------ Data ------

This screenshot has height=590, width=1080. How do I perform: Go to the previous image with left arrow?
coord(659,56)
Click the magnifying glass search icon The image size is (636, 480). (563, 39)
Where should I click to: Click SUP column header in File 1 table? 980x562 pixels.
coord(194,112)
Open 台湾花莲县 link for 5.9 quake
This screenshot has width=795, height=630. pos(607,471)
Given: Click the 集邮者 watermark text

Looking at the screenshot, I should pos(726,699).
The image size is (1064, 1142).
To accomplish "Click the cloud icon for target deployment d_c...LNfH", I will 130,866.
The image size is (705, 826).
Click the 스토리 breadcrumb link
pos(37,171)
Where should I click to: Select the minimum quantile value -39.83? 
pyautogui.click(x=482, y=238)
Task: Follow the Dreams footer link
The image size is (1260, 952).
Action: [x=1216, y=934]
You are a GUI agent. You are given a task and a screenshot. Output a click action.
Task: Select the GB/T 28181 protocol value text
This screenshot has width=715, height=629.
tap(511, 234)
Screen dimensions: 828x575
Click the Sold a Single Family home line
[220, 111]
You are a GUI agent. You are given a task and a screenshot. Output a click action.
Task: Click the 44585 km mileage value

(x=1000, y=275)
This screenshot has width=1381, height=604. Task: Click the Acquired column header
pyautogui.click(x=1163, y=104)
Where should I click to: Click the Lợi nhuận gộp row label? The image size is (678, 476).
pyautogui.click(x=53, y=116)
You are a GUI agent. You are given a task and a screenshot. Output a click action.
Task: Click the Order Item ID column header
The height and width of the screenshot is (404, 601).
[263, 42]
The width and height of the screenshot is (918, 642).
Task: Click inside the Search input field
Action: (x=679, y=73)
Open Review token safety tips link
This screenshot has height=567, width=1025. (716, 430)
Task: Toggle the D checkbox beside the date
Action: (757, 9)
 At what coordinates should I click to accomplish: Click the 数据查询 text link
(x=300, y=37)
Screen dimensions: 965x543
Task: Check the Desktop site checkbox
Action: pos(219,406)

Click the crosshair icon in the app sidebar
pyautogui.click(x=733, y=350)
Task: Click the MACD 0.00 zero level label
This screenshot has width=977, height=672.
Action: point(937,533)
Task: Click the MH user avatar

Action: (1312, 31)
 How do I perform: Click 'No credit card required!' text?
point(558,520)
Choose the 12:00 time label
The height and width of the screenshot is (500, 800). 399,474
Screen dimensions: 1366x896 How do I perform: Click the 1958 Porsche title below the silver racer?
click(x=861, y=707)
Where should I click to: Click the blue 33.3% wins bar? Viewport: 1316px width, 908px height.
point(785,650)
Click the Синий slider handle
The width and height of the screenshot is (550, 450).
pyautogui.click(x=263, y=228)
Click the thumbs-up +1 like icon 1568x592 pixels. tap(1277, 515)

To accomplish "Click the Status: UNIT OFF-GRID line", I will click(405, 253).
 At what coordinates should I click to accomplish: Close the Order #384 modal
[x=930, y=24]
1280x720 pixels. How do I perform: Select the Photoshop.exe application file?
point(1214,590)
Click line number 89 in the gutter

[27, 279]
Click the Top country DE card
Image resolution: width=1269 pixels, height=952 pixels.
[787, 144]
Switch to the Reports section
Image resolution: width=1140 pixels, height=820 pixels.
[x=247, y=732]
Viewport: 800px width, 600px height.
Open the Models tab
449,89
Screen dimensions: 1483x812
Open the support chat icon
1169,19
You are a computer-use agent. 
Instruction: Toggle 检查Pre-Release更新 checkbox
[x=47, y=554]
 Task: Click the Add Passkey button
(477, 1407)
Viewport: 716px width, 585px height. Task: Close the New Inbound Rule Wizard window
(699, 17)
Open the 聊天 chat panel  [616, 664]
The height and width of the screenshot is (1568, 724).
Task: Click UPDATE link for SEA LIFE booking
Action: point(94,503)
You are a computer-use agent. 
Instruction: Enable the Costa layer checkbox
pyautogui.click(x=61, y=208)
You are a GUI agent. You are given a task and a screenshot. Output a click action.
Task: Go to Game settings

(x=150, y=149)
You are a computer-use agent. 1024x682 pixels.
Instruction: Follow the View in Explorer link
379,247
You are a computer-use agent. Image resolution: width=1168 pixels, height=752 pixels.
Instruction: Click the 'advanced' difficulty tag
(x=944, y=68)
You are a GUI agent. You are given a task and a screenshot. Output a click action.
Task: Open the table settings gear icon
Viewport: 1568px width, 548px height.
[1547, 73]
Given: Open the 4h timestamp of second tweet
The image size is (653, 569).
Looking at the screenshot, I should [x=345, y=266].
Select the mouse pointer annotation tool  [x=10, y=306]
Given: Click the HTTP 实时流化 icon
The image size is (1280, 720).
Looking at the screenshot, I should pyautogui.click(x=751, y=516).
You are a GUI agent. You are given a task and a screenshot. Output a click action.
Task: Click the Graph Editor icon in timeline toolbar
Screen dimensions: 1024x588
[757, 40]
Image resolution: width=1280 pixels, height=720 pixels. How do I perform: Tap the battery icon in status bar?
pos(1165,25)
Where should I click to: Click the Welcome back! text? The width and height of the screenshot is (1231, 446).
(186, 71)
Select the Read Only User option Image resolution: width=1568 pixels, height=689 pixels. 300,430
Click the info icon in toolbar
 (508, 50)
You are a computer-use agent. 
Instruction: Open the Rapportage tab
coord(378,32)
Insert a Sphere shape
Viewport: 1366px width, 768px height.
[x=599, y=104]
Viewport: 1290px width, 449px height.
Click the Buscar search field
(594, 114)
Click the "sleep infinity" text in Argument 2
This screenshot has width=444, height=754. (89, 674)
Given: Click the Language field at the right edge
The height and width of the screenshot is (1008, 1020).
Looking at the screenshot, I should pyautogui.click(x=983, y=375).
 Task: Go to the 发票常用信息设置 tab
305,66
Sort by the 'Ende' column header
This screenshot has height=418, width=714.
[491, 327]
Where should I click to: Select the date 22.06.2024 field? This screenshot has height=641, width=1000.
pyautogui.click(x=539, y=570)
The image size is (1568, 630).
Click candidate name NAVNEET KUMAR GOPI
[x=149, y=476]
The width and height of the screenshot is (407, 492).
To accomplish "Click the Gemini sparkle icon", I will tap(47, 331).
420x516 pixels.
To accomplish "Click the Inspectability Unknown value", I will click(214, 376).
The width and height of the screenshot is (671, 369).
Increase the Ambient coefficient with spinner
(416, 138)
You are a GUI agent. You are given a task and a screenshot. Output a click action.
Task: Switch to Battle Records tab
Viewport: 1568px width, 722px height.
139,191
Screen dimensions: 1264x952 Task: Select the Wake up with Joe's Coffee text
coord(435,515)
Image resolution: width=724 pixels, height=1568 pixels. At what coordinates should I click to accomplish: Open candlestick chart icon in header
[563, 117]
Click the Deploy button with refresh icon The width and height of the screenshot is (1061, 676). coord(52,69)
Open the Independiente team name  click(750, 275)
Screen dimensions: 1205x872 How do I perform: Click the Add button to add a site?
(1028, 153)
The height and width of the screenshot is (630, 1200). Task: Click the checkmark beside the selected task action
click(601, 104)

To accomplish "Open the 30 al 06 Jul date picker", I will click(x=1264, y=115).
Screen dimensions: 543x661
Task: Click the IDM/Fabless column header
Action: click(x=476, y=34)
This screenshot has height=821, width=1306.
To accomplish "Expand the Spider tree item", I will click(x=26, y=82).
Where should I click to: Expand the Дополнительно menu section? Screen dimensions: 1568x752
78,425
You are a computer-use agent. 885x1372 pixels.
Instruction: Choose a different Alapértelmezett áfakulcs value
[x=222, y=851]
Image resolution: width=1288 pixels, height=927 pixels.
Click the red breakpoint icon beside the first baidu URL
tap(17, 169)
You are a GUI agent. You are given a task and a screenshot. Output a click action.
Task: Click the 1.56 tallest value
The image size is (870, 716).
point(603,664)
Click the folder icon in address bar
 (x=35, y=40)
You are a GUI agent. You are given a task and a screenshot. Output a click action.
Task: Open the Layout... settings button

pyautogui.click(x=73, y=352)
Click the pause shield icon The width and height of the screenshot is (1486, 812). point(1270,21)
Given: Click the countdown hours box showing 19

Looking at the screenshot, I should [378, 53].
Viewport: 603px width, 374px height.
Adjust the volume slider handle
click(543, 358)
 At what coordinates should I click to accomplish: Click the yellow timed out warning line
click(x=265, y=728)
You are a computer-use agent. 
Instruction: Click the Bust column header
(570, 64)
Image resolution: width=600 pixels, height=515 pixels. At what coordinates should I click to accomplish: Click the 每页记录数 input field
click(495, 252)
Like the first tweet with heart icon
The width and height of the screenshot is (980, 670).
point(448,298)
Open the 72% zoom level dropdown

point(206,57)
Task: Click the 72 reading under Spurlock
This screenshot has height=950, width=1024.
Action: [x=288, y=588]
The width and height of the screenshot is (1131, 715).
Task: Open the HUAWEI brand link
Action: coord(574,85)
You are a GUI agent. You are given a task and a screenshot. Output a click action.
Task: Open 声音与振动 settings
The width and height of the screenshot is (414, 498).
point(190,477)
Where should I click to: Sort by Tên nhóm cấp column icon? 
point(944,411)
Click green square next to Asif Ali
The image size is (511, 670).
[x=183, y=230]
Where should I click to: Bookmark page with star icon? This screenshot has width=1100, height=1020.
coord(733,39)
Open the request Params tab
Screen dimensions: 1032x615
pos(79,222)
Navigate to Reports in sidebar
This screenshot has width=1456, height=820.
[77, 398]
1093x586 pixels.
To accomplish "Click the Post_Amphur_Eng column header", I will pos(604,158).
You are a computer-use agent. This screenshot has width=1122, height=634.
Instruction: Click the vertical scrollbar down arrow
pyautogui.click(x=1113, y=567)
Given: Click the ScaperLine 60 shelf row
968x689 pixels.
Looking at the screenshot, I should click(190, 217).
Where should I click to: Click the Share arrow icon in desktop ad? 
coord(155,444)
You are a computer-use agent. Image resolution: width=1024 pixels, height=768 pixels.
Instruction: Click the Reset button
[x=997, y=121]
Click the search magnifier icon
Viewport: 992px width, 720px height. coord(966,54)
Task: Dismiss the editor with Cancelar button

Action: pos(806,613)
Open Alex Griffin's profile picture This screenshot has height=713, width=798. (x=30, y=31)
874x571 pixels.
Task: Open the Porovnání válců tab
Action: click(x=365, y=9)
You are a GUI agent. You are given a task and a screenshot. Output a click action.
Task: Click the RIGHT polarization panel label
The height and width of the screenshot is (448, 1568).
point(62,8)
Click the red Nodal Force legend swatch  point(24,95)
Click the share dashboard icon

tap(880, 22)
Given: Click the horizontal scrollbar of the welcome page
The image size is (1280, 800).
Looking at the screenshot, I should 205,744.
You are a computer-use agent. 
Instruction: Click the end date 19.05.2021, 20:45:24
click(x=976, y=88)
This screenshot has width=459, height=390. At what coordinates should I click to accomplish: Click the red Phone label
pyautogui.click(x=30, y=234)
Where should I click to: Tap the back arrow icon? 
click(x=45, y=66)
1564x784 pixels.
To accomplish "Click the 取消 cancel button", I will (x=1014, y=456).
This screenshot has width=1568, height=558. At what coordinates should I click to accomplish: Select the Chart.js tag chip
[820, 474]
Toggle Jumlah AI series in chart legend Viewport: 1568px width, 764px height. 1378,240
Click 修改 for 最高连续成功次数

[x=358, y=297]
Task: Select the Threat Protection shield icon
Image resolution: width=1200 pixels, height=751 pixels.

------

Extract all lines from the data in which "tweet" is found.

Given: Open the 4h timestamp of second tweet
Like the first tweet with heart icon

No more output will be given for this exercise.